The Pitch: Why Telehealth-Only Actually Works in 2026

You don't need a lease. You don't need a waiting room. You don't need to hire a medical assistant on day one. A telehealth-only practice in 2026 can launch for under five thousand dollars and see its first paying patient in week three. Solo providers are doing it. Two-provider partnerships are doing it. A surprising number of established practices are spinning up virtual-only side panels to capture demand they can't seat in person.

The economics are obvious once you write them down. Rent disappears. Front desk staffing shrinks or vanishes. Equipment is a laptop, a headset, and a webcam. Overhead per visit drops to a number that lets a solo provider clear real money at insurance rates, or run a cash-pay panel without charging surgery prices.

None of this means it's free of work. Licensing is fiddly. Malpractice has a checkbox you cannot skip. Billing requires you understand a few telehealth-specific rules. But the path is known now in a way it wasn't in 2021, and the platforms have caught up. This guide is the order you actually need to do things in, plus the gotchas that sink the people who skip steps.

Pick Your States Before You Pick Anything Else

Every other decision flows from where you can legally see patients. Telehealth licensing is based on where the patient sits during the visit, not where you sit. If you only hold a license in one state, your entire practice is bound to patients physically located in that state at visit time. That's fine for some specialties, suffocating for others.
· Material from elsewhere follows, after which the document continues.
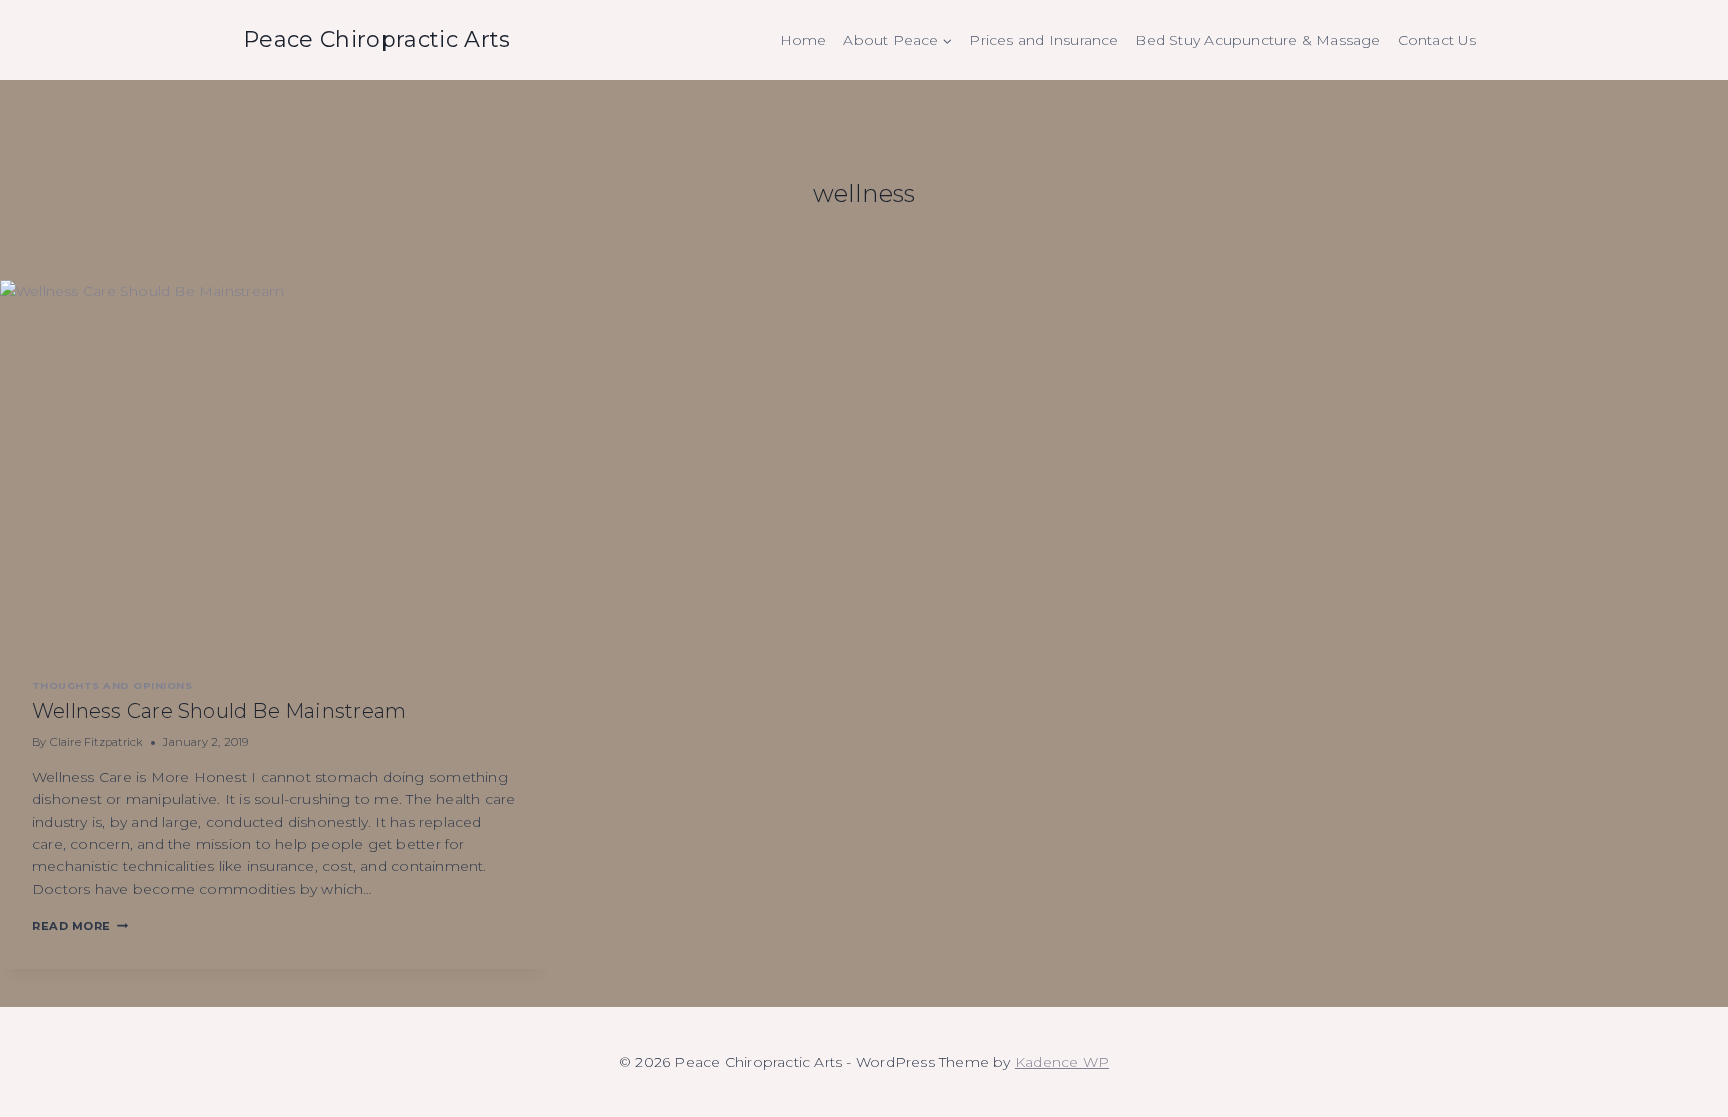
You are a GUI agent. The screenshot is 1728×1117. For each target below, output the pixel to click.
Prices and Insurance (1043, 40)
Start with this question: how big a panel do you want, and where do those patients live? A psychiatrist serving a specific metro can do well with one state. A primary care provider targeting cash-pay weight loss or hormone management probably wants four to eight states minimum. Concierge models for niche conditions sometimes need a dozen or more.

Three shortcuts to expand fast without filing in every state individually:

  • Interstate Medical Licensure Compact (IMLC). Physicians in 40 plus states and territories can use one application to get licensed in additional member states. Faster turnaround, single set of documents, lower total cost. If you're an MD or DO, start here.
  • PSYPACT for psychologists and the Counseling Compact for LPCs. Both are live and growing fast. Sign up and you can see clients across all member jurisdictions.
  • Nurse Licensure Compact (NLC). Covers most of the country for RNs and APRNs. If you employ or are an NP, this is the cheap path to a multi-state panel.

Whatever you do, write down the exact list of states you'll accept patients from on day one, and the next two states you'll add by month six. This list drives your malpractice quote, your telehealth platform settings, and your intake form's "where are you located" field.

Business Structure: Boring but Worth Getting Right

Pick an entity before you sign anything. Most solo providers form a Professional LLC (PLLC) or Professional Corporation (PC) depending on the state. A few states force PCs for physicians. Some require a separate medical director if you're not the licensed provider yourself. Spend an hour on your state's medical board website or pay an attorney 500 dollars to tell you the right answer. This is not where you want to be clever.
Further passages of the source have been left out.